How to stop backlink checkers and competitor research hence your competitor from sniffing your blog

Discussion in 'Black Hat SEO' started by neteater, Jan 27, 2017.

  1. neteater

    neteater Jr. VIP Jr. VIP

    Joined:
    Feb 14, 2009
    Messages:
    566
    Likes Received:
    335
    Location:
    somewhere between CPU an d heat sink
    Home Page:
    As we all know, when we fire up Ahrefs, Majestic SEO, ... we can easy find backlinks to your competitor sites, which means that we can spot their private blog networks. How do we protect private blog networks from being detected by our competitors? There are several methods of doing that:

    + Using .htaccess file to block requests with certain user agents and IP addresses
    + Using robot.txt and hope for the crawlers to respect it.

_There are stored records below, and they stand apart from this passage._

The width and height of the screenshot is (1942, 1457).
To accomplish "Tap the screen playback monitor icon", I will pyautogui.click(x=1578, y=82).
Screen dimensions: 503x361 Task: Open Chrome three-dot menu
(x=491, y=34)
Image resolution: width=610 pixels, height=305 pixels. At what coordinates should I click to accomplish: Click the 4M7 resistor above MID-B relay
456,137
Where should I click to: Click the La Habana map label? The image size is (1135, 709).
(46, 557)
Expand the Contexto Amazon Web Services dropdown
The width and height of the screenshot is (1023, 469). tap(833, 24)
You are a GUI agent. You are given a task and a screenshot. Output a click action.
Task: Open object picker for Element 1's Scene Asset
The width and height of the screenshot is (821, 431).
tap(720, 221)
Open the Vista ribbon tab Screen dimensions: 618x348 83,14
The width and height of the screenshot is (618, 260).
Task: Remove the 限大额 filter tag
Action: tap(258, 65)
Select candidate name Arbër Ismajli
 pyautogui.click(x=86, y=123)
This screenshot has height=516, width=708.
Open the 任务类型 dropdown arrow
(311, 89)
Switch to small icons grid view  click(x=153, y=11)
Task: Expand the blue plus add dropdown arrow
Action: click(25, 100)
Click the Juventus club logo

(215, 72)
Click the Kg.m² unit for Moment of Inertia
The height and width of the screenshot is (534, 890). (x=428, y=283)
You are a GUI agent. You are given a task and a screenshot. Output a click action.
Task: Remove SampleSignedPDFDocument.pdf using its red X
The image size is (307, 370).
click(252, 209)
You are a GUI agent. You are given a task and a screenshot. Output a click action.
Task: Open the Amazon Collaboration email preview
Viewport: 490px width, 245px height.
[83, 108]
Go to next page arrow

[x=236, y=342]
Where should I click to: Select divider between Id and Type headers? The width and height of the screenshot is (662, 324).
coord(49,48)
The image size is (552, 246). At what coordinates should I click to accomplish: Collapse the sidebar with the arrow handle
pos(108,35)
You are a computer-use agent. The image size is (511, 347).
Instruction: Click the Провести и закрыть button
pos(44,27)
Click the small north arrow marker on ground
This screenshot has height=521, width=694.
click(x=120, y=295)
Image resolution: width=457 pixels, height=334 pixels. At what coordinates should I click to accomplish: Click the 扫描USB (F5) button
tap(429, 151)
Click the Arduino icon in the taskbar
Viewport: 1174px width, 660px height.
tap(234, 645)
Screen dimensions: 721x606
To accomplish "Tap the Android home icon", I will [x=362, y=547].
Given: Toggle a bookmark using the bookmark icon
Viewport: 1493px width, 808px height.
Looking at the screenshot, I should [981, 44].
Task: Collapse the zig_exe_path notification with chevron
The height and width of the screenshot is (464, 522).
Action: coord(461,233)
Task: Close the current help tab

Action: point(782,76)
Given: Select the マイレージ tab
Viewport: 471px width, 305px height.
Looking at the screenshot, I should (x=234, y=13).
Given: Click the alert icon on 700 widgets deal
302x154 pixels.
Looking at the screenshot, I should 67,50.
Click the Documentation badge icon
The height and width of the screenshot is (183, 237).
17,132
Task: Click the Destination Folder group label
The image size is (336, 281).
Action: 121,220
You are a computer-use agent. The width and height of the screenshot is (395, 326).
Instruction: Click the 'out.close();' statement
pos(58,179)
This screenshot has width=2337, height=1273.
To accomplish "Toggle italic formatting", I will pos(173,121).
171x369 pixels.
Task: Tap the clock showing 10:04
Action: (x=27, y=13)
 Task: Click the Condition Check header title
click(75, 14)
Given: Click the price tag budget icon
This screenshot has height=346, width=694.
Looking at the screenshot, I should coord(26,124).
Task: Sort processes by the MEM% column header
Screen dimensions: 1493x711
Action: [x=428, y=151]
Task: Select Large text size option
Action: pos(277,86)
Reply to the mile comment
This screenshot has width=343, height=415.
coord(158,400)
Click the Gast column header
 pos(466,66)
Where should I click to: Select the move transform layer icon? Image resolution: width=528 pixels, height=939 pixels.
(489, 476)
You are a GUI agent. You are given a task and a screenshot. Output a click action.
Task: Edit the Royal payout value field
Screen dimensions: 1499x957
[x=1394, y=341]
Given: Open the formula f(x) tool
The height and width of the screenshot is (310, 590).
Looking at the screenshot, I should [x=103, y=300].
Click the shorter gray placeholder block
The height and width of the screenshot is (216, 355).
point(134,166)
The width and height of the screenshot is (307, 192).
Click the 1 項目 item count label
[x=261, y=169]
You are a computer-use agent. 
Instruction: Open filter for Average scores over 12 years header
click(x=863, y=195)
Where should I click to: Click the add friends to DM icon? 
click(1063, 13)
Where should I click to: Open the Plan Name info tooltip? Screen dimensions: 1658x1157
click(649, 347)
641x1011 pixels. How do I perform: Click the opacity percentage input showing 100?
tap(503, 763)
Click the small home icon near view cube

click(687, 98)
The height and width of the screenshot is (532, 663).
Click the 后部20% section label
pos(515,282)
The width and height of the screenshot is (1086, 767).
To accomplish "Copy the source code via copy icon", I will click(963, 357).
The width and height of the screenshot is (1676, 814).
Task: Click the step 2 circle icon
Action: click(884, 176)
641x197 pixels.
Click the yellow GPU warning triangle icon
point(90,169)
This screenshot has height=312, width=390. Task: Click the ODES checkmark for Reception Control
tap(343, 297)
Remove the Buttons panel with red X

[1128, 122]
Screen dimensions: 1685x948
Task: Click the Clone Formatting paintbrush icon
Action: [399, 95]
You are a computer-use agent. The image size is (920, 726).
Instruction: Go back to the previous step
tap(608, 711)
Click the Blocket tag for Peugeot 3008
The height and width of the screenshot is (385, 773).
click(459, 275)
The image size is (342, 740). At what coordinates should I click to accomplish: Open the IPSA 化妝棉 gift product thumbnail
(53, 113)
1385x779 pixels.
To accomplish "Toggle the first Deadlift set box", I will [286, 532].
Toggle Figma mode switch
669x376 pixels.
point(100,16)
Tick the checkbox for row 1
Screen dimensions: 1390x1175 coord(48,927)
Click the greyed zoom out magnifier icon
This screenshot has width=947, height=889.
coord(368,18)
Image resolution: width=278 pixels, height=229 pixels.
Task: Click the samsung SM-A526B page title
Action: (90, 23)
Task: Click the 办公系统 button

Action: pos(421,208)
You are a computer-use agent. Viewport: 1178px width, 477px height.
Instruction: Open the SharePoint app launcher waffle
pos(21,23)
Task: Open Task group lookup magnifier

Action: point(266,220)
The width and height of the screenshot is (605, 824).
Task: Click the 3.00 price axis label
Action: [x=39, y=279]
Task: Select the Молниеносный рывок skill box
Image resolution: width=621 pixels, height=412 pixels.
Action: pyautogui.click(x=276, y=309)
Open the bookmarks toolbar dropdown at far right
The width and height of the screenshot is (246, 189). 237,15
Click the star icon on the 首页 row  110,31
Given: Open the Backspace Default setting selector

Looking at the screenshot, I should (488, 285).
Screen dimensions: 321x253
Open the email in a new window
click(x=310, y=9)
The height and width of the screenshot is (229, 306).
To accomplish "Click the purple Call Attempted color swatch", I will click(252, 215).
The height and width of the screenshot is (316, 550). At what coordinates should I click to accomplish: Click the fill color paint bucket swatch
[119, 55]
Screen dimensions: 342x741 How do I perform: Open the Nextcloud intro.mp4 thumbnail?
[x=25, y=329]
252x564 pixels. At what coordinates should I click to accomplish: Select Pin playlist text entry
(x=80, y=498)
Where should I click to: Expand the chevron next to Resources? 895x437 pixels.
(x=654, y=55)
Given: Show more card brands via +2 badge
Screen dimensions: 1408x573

    There are several problems with those two approaches.

    The first one .htaccess: The bot can easily change the User Agents. IP address can be harder to change but not impossible. Those backlink checking services can fire up a bunch of servers with different IP addresses in a very short time so constantly update your IP databases is difficult.

    What about using robot.txt. Who knows if the bots will respect the file. Those services are called backlink checkers and competitor research services for a reason. If we couldn't find the backlinks of our competitors, what is the point of using such services?

    Here comes our savior reverse and forward DNS lookup. The guide here will be only concerned with Google. Since Google doesn't maintain a public list of its crawler's IP addresses (the reason is obvious Google has hundreds of thousands of servers and the IP ranges can change so it is impossible for you to maintain a database of Google IP addreses). But lucily we can verify if the IP addresses really belong to Google using the host command in Linux.

    1. The first step is to do obtain the visitor's IP address, let's say a.b.c.d
    2. Then do a reverse DNS lookup using the host command: host a.b.c.d
    3. The result of this command will be a string containng host name. If this host name contains googlebot.com or google.com we can progress to the next step
    4. Do a forward DNS look of of the host name you obtained. host hostname. If result is the IP address you obtained previously. You can safely say that the visitor is Google.

    Now how can we apply this to our own sites? Luckily with PHP we can access the host command using gethostbyaddr and gethostbyname. This is the pseudo code:

    <?php
    $hostname = gethostbyaddr($_SERVER['REMOTE_ADDR']);
    if (preg_match('/\.googlebot|google\.com$/i', $hostname)) {
    if (!strcmp(gethostbyname($hostname), $_SERVER['REMOTE_ADDR'])) {
    echo "Matched";
    }
    }
    ?>


    How can we integrate it with the existing Web framework. Let's say we have a Wordpress website. There are two choices: modify the index.php file to add that code to reject the request. The second option is to set up a reverse proxy and put the code there.

    We can definitely combine all the three approaches above to hardening the server from crawled by bots.

    1. Set up the robot.txt file
    2. Set up the .htaccess file
    3. So if the request can still get through the previous two steps it will face the final barrier.

    You can use only DNS lookup too but using these steps will improve the performance of your site.